**Exercise passage**
◇ ◇ ◇ ◇ ◇ ◇ ◇

America's Two Most Troubled Sectors: Health and Education
By now almost everyone knows that the U.S. has fallen badly behind other advanced nations in the kind of health care and education it delivers to its citizens. We spend twice as much per capita than most other countries on health care and don't get better outcomes as a result. We also spend twice as much per full-time equivalent student on higher education than other OECD countries, and 38 percent more on elementary and secondary education with disappointing results in terms of what students know at the end of the process, according to international assessments of learning.
What has been less recognized are some of the similarities between these two sectors that help to explain why they are not performing better. These include 1) fee for service instead of pay for performance, 2) low productivity, 3) third-party payment, and 4) entrenched institutional and professional interests that mitigate against change.
Some have advocated a pure market-based approach to each. In my view, although some greater market pressure might help, these solutions are neither realistic nor without their own flaws. These are both sectors where consumers are too poorly informed and societal costs and benefits too great to leave decision-making entirely in the hands of individuals. Moreover, health and education are arguably goods that should be available to everyone in a rich country with a commitment to equal opportunity. That said, there is no reason that well-regulated access to each needs to be so expensive.
In both sectors, providers are paid based on what they deliver and not on the outcomes they produce. In education, teachers and professors are paid based on hours spent in the classroom and not based on what their students learn and in health care, providers are paid based on treatments prescribed and not on whether patients get well. The good news is that in both sectors there is an ongoing effort to link pay more closely to outcomes achieved, whether in accountable care organizations or in new ways of paying teachers based on the learning gains achieved by their students.

◇ ◇ ◇ ◇ ◇ ◇ ◇

**Provided material**

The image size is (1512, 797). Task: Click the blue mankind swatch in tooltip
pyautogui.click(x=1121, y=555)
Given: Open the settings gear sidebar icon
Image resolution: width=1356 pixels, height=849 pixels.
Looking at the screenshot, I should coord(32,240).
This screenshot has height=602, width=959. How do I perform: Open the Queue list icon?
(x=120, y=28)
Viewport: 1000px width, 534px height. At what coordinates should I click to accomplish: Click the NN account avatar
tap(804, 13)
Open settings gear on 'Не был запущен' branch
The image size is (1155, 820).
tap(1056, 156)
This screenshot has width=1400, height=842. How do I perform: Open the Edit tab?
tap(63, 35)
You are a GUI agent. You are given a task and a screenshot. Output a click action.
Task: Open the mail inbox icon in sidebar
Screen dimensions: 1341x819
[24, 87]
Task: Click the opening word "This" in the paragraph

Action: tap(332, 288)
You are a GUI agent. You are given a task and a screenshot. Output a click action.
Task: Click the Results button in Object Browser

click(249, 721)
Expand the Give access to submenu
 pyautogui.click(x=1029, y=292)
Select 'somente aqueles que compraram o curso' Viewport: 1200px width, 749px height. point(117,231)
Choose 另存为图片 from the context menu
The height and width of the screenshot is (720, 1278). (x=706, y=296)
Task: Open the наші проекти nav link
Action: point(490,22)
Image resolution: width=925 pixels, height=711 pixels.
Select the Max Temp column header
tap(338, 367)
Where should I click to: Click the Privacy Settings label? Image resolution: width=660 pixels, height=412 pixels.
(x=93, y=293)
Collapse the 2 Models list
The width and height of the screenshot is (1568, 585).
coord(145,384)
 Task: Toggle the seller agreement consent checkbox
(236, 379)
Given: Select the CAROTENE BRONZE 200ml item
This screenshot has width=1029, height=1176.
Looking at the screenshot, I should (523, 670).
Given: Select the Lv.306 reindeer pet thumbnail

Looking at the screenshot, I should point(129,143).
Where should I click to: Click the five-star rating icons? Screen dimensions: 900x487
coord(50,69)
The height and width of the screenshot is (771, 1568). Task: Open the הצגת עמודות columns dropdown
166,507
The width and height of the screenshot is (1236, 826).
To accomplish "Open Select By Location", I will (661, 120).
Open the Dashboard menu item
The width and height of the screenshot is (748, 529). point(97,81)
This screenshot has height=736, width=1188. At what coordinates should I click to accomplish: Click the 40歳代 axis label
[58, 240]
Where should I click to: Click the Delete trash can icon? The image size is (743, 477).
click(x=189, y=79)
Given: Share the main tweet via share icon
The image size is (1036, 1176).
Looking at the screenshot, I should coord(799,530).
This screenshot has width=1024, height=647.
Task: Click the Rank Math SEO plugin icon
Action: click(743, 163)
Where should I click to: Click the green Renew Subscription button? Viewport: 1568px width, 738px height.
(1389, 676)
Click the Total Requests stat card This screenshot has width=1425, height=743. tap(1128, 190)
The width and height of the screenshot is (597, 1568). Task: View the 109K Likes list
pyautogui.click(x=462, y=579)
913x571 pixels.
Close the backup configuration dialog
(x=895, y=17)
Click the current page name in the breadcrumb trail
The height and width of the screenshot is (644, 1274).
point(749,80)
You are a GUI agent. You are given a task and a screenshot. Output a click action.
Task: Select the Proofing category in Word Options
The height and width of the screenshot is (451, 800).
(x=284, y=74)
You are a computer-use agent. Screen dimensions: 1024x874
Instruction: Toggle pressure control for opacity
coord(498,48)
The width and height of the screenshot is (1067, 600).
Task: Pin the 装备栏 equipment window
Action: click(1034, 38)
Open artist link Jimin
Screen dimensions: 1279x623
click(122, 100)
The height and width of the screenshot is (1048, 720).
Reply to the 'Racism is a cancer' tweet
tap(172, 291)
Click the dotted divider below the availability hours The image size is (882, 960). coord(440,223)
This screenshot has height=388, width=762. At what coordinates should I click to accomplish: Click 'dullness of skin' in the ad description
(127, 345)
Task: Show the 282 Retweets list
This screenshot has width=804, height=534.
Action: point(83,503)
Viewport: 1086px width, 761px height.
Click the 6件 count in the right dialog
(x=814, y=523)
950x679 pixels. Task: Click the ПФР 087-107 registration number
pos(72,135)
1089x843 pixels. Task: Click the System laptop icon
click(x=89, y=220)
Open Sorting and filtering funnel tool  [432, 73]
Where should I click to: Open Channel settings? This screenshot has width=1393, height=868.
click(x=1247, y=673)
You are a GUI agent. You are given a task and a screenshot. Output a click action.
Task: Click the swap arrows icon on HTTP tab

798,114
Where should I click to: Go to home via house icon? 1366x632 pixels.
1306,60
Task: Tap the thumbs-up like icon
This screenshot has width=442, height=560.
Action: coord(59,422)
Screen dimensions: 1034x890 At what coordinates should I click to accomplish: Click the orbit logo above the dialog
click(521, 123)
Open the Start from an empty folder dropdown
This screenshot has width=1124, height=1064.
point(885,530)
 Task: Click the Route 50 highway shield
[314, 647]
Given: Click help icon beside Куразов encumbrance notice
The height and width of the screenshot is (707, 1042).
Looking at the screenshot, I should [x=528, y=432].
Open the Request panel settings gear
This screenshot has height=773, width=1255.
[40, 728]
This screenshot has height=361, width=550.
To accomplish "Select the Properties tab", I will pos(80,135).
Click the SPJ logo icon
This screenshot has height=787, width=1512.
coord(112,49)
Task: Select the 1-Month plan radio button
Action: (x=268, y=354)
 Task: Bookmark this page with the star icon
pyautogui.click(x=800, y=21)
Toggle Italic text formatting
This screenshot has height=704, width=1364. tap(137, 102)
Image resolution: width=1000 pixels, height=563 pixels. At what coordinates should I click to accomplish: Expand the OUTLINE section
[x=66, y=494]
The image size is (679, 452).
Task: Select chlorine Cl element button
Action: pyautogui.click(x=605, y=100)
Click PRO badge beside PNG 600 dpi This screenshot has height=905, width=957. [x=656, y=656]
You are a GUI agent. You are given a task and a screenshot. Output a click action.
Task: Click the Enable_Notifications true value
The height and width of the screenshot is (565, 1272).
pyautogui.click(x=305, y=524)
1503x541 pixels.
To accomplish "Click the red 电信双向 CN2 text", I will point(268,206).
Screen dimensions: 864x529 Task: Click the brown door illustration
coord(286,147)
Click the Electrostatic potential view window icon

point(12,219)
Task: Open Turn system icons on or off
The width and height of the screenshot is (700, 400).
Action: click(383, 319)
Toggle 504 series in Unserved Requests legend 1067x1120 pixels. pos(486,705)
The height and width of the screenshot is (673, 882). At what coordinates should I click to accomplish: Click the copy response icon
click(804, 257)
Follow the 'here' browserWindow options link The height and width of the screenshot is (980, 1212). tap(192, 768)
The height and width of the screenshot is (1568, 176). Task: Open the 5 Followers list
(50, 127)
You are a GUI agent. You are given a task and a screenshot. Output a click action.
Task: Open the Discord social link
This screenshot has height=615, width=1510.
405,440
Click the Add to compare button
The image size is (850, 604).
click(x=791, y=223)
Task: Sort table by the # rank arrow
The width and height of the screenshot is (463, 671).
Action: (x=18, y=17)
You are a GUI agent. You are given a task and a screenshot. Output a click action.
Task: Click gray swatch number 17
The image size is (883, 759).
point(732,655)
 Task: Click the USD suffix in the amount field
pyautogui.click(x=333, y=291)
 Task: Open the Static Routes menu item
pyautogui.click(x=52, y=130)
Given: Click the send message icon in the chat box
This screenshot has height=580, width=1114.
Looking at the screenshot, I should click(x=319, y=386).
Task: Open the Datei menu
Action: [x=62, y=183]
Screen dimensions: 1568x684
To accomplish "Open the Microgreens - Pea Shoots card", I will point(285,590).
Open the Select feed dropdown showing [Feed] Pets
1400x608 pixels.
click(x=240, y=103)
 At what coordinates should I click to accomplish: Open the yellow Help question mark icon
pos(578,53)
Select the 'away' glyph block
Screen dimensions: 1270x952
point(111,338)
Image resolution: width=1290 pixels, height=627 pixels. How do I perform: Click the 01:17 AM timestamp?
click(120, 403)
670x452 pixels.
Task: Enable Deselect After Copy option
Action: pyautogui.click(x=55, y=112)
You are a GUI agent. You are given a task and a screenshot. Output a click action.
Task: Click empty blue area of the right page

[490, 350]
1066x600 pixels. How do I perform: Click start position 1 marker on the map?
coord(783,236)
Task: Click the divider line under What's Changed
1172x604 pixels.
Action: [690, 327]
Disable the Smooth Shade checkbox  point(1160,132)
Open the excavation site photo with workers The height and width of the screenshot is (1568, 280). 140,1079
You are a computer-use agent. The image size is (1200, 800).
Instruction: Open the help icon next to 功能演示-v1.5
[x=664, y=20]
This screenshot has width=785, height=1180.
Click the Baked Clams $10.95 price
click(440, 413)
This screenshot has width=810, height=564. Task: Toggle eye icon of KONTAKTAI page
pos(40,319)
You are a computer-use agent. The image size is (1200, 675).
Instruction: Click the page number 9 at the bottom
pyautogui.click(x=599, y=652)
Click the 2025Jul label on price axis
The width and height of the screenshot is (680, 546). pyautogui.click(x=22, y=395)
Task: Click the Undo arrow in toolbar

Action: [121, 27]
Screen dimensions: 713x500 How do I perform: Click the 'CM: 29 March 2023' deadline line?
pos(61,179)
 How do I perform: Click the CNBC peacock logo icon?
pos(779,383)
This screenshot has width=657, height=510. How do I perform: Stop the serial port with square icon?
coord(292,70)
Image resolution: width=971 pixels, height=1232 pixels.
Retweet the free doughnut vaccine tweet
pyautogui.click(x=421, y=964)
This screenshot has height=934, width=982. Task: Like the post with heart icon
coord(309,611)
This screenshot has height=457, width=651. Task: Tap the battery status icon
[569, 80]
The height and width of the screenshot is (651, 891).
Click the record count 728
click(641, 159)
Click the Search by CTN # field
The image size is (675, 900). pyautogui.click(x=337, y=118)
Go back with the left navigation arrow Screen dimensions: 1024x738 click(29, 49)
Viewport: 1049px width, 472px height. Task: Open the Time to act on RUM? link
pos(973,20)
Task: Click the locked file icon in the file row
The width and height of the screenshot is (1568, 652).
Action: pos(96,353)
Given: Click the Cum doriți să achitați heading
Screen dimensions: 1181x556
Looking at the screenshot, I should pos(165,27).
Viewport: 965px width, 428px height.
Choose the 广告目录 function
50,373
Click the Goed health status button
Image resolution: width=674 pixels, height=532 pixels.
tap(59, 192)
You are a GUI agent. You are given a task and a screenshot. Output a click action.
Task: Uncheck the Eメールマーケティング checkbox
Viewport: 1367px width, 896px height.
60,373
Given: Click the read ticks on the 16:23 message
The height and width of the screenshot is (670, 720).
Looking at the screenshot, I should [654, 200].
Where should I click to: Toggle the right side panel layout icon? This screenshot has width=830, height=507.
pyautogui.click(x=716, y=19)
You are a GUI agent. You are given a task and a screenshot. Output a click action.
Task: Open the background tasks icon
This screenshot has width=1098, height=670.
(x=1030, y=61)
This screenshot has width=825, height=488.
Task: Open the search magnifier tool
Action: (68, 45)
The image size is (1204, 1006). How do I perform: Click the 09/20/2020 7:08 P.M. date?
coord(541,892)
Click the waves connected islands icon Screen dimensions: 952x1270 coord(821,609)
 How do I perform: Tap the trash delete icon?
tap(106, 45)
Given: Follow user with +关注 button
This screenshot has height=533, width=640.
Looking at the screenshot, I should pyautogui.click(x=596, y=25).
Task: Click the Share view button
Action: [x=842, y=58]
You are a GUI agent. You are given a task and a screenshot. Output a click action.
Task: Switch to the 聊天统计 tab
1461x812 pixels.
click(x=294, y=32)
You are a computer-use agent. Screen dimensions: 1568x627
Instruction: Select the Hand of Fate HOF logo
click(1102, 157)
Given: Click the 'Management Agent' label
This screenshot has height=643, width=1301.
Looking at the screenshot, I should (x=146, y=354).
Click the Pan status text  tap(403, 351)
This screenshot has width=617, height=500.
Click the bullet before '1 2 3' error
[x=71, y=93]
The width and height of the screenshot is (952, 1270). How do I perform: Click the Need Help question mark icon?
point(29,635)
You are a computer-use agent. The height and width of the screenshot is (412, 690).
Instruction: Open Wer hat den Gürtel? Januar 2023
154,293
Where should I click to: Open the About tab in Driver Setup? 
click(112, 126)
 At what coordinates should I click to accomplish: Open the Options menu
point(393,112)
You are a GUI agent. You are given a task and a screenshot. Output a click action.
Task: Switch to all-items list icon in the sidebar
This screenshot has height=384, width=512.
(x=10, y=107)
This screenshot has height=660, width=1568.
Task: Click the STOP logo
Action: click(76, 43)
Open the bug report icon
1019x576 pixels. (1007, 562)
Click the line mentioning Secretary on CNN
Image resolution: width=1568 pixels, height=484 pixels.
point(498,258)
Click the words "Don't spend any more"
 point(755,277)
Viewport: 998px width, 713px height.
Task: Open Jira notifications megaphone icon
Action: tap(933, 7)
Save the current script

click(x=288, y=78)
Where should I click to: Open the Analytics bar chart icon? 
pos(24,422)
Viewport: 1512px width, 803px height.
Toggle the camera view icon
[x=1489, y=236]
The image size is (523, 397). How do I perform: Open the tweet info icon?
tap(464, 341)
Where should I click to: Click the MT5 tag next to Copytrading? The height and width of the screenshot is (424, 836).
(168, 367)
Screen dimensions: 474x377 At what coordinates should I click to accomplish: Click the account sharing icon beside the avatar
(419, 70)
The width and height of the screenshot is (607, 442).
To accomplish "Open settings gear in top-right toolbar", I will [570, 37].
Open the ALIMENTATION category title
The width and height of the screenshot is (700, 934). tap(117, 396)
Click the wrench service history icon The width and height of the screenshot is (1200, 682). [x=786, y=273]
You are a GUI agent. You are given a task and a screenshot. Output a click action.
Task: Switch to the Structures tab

◇ ◇ ◇ ◇ ◇ ◇ ◇

**Tasks for this exercise**
1) Answer each question from the passage on health and education:
(a) How much more does the U.S. spend on elementary and secondary education than other OECD countries?
(b) Which similarity between the two sectors is listed third?
(c) In education, what are teachers and professors paid based on?
2) Summarize the passage on health and education in two sentences.
Use only the passage on health and education to complete this work.

**Outputs by task**
1)
(a) 38 percent more.
(b) Third-party payment.
(c) Hours spent in the classroom.

2) The U.S. spends far more than other advanced nations on health care and education without better results, and the two sectors share fee for service, low productivity, third-party payment, and entrenched interests that resist change. The author rejects a pure market-based approach because consumers are poorly informed and both goods should be available to everyone, but notes ongoing efforts in both sectors to link pay to outcomes.